Corporate networks across Europe are experiencing significant performance problems due to network "blind spots" around the applications being run across them, according to research.
Network management firm Ipanema Technologies and network provider Easynet questioned a mixture of CIOs, IT directors and network managers for its "Killer Apps" survey of 550 respondents at large enterprises.
The survey found that performance problems are highly prevalent across networks, with 74 percent citing enterprise critical applications such as line of business (26 percent), ERP or CRM (26 percent) and video-based applications (22 percent) being those most at risk.

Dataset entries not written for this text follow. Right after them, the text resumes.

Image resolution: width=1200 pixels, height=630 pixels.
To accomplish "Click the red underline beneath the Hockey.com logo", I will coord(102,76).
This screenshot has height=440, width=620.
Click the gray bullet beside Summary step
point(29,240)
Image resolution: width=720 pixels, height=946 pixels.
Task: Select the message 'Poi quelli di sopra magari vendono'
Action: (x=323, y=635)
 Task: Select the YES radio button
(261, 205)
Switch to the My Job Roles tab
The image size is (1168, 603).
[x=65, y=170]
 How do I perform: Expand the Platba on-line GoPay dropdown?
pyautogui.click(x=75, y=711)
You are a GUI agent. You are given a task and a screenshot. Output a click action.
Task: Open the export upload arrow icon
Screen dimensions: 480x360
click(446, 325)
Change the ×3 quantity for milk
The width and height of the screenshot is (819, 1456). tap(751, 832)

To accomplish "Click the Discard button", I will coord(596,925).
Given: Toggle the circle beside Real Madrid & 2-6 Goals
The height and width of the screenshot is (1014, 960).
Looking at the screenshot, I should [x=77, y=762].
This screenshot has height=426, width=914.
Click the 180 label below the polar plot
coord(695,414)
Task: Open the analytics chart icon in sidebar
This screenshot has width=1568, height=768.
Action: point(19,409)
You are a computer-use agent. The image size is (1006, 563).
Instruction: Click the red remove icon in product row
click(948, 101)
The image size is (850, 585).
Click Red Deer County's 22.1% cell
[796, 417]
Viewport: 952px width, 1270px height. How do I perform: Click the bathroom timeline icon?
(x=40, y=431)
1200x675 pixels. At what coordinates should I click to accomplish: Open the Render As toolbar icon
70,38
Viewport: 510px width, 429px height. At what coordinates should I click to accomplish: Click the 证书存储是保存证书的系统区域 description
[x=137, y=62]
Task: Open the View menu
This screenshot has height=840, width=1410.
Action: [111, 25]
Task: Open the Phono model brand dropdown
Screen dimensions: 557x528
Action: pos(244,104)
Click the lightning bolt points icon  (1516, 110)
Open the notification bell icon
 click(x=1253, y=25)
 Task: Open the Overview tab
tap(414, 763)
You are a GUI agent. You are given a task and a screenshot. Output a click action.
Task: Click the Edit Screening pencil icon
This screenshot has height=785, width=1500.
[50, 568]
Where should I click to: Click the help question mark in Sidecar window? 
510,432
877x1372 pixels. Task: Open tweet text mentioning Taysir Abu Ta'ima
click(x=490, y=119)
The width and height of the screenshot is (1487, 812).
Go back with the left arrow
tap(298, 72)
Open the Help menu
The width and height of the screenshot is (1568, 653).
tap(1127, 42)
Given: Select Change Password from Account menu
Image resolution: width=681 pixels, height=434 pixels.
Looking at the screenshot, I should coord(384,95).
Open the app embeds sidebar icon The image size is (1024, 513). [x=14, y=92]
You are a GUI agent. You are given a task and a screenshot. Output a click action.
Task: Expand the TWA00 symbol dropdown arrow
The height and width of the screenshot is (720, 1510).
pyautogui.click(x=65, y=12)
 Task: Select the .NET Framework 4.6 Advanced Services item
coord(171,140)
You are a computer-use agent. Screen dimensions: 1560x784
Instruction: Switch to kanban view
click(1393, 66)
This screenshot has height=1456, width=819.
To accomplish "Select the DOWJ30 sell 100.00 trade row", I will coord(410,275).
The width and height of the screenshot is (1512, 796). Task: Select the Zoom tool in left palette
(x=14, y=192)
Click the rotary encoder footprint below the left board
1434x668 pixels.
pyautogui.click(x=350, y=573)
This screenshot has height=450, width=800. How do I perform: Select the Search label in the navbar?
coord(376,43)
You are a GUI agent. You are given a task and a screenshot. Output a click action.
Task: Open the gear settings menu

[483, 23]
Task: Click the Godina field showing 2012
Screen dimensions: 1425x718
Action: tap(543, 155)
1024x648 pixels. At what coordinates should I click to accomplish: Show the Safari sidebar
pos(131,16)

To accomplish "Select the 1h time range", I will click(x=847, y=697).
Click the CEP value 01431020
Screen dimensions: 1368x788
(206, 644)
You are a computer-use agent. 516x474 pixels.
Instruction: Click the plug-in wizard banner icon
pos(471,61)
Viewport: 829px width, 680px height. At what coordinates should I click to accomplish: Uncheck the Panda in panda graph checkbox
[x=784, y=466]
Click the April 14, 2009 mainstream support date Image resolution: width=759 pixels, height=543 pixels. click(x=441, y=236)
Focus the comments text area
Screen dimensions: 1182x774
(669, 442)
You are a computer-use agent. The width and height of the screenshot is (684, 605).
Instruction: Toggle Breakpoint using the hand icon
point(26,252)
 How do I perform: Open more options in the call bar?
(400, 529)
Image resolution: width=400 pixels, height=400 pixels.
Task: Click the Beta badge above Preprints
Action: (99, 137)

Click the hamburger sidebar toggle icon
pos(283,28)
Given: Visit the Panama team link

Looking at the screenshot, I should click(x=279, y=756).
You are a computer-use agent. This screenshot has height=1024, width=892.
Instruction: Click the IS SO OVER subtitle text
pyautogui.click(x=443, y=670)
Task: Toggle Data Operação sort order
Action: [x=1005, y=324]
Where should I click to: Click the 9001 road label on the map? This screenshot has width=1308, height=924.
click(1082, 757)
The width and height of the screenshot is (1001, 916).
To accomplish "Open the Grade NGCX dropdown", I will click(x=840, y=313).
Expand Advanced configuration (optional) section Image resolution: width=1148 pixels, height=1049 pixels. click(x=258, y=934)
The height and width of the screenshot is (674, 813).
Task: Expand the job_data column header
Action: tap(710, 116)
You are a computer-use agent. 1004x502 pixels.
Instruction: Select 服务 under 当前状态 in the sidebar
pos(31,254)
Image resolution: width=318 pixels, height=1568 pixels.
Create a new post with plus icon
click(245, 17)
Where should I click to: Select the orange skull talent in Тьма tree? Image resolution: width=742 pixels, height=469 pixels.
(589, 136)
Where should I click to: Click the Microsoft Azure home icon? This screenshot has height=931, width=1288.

User complaints were the second most common source of monitoring issues across networks, admitted respondents, indicating that many network monitoring systems were failing, or that companies weren't using them properly.
The survey revealed that nearly one in three respondents did not even know the number of apps running on their corporate network, and 69 percent did not have visibility of the bandwidth requirements each network application required.
In addition 82 percent of respondents reported speed and responsiveness problems in the past 12 months, with 43 percent of companies saying these issues are becoming "more frequent".
Justin Fielder, CTO at Easynet, said the study "should trigger alarm bells for IT managers". He said it should highlight the importance of a true understanding of the performance of applications on an enterprise network.
He added however that the answer was not to be found "in a panacea product", but that businesses needed to combine professional experience and in-depth analytics to deal with problems now and forecast future ones.
Thierry Grenot, CTO at Ipanema Technologies, said enterprises needed to be "more agile" to fully benefit from the expected advantages usually delivered by cloud computing and unified communications deployments.
Grenot said firms needed to understand their networks more thoroughly in order to target bandwidth to those applications their businesses relied on, while aiming to reduce investment in unnecessary capacity by not throwing bandwidth at less critical applications.